With Mindfulness Practice, we are offered an opportunity to see these mental constructs for what they are.  Instead of allowing these thoughts to continuously write the screenplay of our individual movie, we can, instead, learn to expand our focus.

Rather than remain "lost in our thoughts," we can shift our awareness from our heads to the boundless space of our own hearts.  There, we find ourselves dancing with the wondrous array of energies at play within and beyond the magic of each moment. *

This changes everything.  It's a whole new ball game. 

It Just Takes Practice 

Of course, for most of us, the "habit" of focusing most of our awareness on the content of our thoughts is deeply ingrained.  Oftentimes, these thoughts aren't problematic.  Yet, some cause undo suffering.  Especially damaging are those that operate to divide us from one another rather than promote our connection to one another.  
 
Growing up in a highly judgmental society, we learn to pride ourselves in knowing what is right and wrong.  Clinging to these belief structures, we shield ourselves from the inevitable feelings of confusion, pain, and fear that emerge when we encounter someone who holds a different belief.  Instead, anger may arise, (sometimes frozen beneath the level of awareness), along with a torrent of  combative thoughts.  This is the hallmark of the religious and political fundamentalism that continues to propel us into war. 
 
As it is, the world we view through the "I" that we experience is, in large part, the sum total of the conclusions we have drawn about what is good and what is bad, what is right and what is wrong.  Even if that "I" is stressed and unhappy, we cling to it.  We "harden our hearts" to escape what Pema Chodron calls the "fundamental ambiguity of the human condition." It can be scary as hell to throw it all up for grabs.

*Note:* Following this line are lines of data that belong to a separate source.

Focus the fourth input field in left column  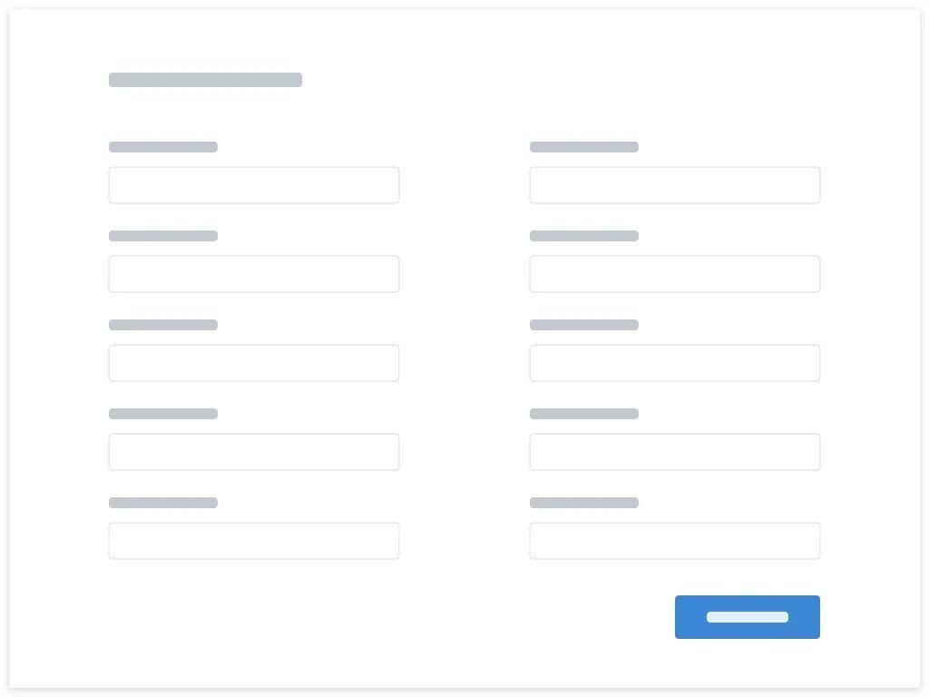pos(254,452)
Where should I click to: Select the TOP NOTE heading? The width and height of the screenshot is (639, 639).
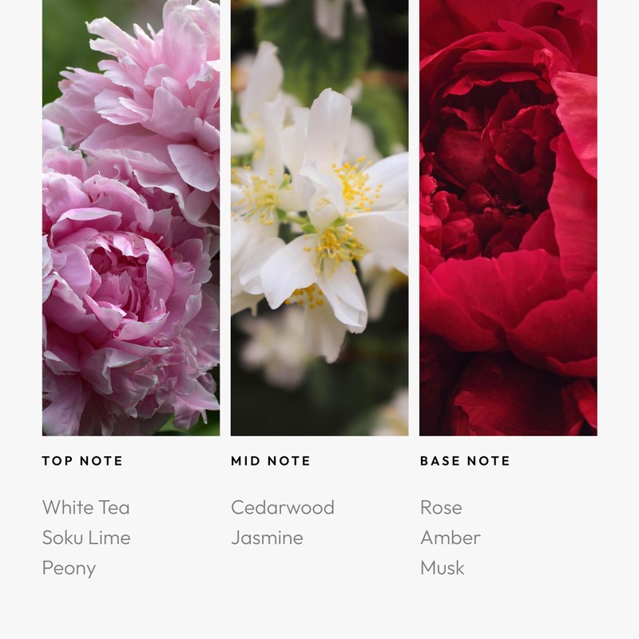point(82,461)
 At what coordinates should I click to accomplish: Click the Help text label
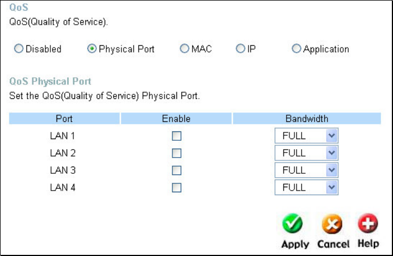[368, 244]
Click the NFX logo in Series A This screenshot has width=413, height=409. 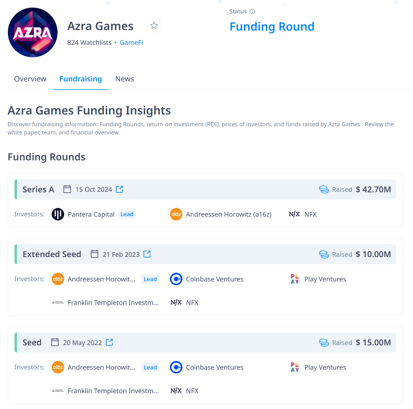tap(294, 214)
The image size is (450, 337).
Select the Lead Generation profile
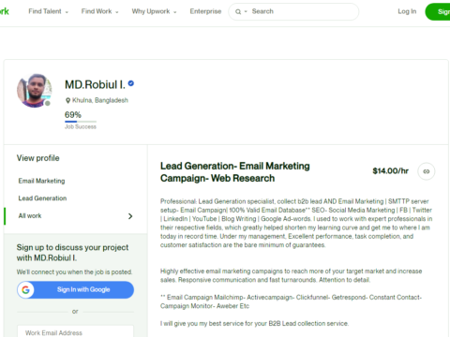(42, 198)
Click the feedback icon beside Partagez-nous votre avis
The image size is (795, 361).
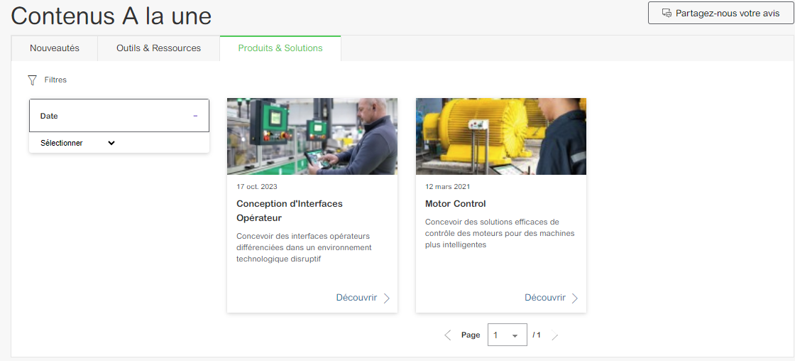pos(667,13)
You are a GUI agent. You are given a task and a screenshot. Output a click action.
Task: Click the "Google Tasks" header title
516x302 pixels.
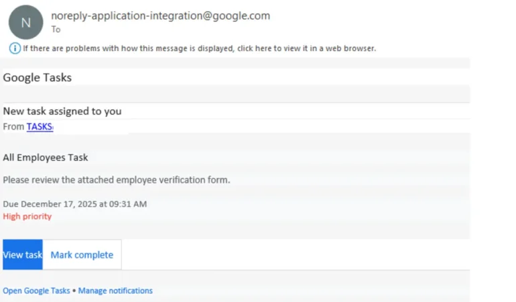click(x=38, y=77)
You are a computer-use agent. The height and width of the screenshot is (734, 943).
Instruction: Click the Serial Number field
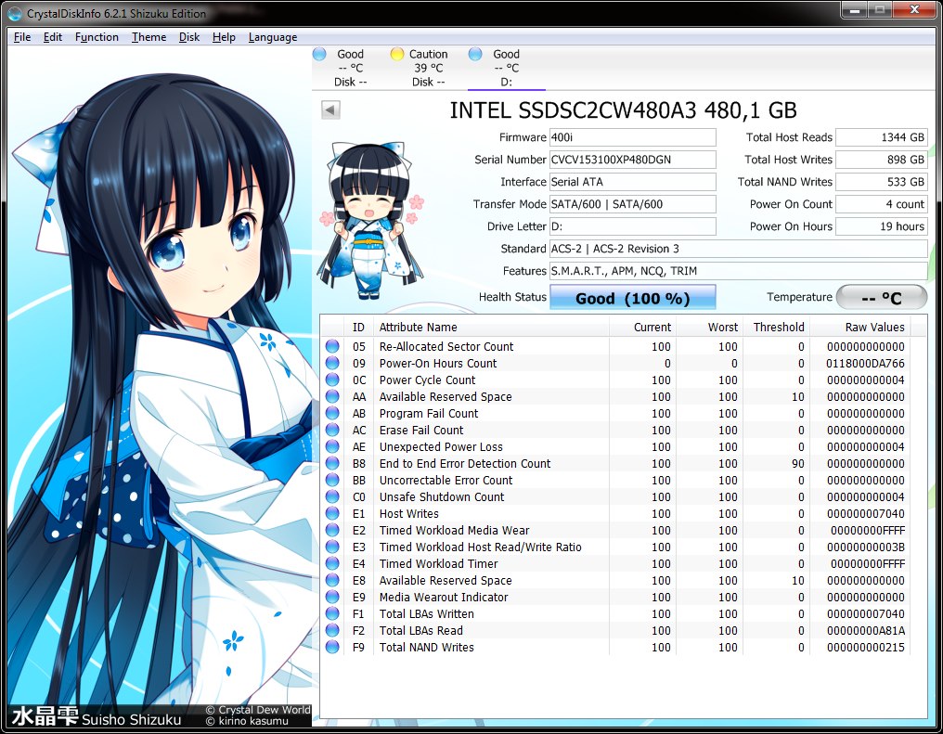click(x=632, y=160)
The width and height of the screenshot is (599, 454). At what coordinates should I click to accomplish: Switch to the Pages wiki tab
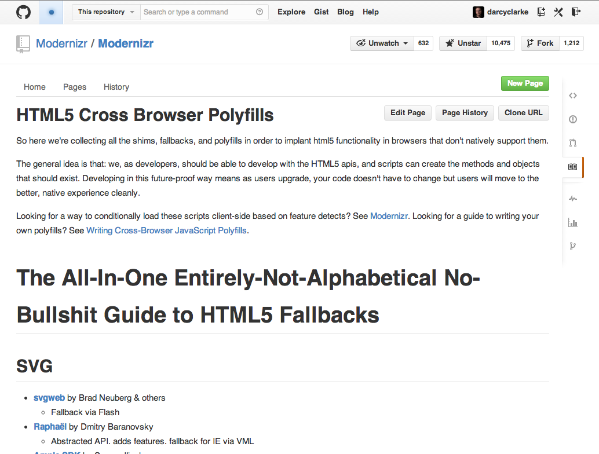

Yet, that is precisely the Gateway to the Real Deal. 

Mindfulness Practice, both in formal meditation and off the cushion gives us a chance to get out of our head to notice what we are actually experiencing in the moment. It increasingly offers us the opportunity to come to our senses.  With time, effort -- and gentle persistence -- we begin to open to Life in a fuller, kinder, clearer, and more complete way.  In time, we come to see that we are way more than we thought we were.  So is everybody else!

In fact, at times, we come to see that we are not only IN this together.  We ARE this together!

At least, that's my story and I'm sticking to it -- or not!
Originally posted: July 19, 2013

* In Living Beautifully with Uncertainty and Change, Pema Chodron describes this Practice as a three-fold process:  Let go of the story line. Feel what is in your heart.  Open to the next moment with no agenda.